Simeon was born on February 2nd, 2014 and died 40 minutes later. My friends were very excited for his birth—they had both lost a parent earlier in the year and were very much looking forward to something to celebrate. Five days before his birth, they received the news: thanatophoric dysplasia. The husband, a theologian, knows his Greek so, before an explanation was given, he knew that whatever the specifics, it was literally a “death-bearing bad-formation” of the body. They were told they would need to schedule a c-section but, as Simeon’s mother asked, how do you choose the day your child will die? What day can possibly be fitting for that?
She spontaneously went into labor on February 2nd, the Feast of the Presentation, when Christians remember St. Simeon’s famous prayer on being handed the infant Jesus:
Lord, now lettest thou thy servant depart in peace, according to thy word. For mine eyes have seen thy salvation, which thou hast prepared before the face of all people; to be a light to lighten the Gentiles and to be the glory of thy people Israel.
They had not decided on a name but knew, as he was born, that Simeon was the only fitting name for this little baby who would shortly depart in peace. He was quickly baptized and cradled in his parents arms until his death.
Chaos. The chaos of a child’s death we expect to be the most shattering of all experiences. And yet, amid this most terrible manifestation of our world’s brokenness, my friends speak of gifts and grace. They see the day of his birth and death as a great gift. They see the deepened intimacy between them fostered by his life as a great gift. And, above all, they see Jesus’ bodily resurrection as the greatest gift because they know that, just as he was resurrected, so, too, will Simeon be resurrected. These are the gifts of a deep faith formed over time.
And yet, is it simply their “faith” that has transformed tragedy into something luminous? A short-life perfect even in its painful beauty? No. Their faith is important but they know that their power of belief, on its own, is largely irrelevant.
Over drinks, my friend shared the details of waking up at 4 am in labor, knowing with that first body-seizing tension that this was the beginning of her son’s death. Anticipating that moment of labor (or worse, a drive to the hospital on a day selected by the surgeon for that life-beginning and ending c-section), my friend confessed that she did not know how she would ever be able to face the coming doom. But, as the strong, definite contractions of birth began, she told me that she learned then what God’s grace really is. “We think of it,” she said, “as this sort of amorphous thing, this attitude or immaterial substance, whatever that means. That morning, he was my spine.” She then explained how she could physically feel God’s grace holding her up, running along every nerve, empowering her body, mind and heart for the enormous journey ahead: the journey of a mother guiding her child through the transition from life to death.

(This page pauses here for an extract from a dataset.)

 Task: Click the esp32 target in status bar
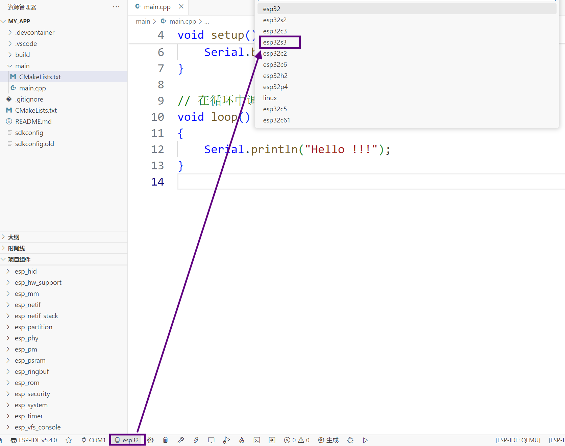pyautogui.click(x=127, y=440)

Instead of simple tragedy, February 2nd and its reverberations continue to be permeated with beauty because God’s grace gives my friends the eyes to see his presence in and through it all. The father says that Simeon is the best thing he’s ever done. The mother says that Simeon’s life continues to give them great gifts.
Simeon’s life should be a lesson in the horrors of a broken world. Instead, Simeon’s life and death are, for me, sacraments of a sort. Signs that God reigns even over the chaos. Simeon and his parents are a testimony that, in our darkest moments, God is, and will be, our spine.
Jessica Hughes
“…she could physically feel God’s grace holding her up, running along every nerve, empowering her body, mind and heart for the enormous journey ahead.” Indeed. I work as a hospital chaplain, and just today I heard these sentiments almost verbatim from a believing mother in a similar situation. I wondered if it could be real. What a mystery that His power is made perfect in weakness. Thanks for sharing.
As a new grandfather, I have the joy of looking into the face of my grandson. He was born 2 months premature and we didn’t know what to expect. Everything has worked out very well from a health standpoint, but I can imagine what it would have been like to have gazed into the face of my grandson, if he was in the same position that this new-born Simeon was in. I long for the maturity to have faced this like your friends did. I am not sure that I there yet …
Thank you for your comment, Joe! When I was first speaking with my friend about Simeon, I, too, felt that I could never face such a situation with the maturity that she did. But, her husband pointed out to me, it isn’t their maturity that got them through (although they have long been formed by the Roman Catholic tradition with its emphasis on a God whose great moment of glory is found on the cross). What sustained my friends is God’s grace: he gives us the grace we need in the moment we need it, not before, not in response to imagined or anticipated problems but in response to our moment of need. Before Simeon’s death, the father was certain that burying a child was the one thing he could not do, the one thing that he most wanted God to preserve him from. And yet, despite his own sense of inadequacy, God came through.
Sending this family prayers for peace. I’ve been there myself and it’s really quite a journey knowing your birthing a child that will die.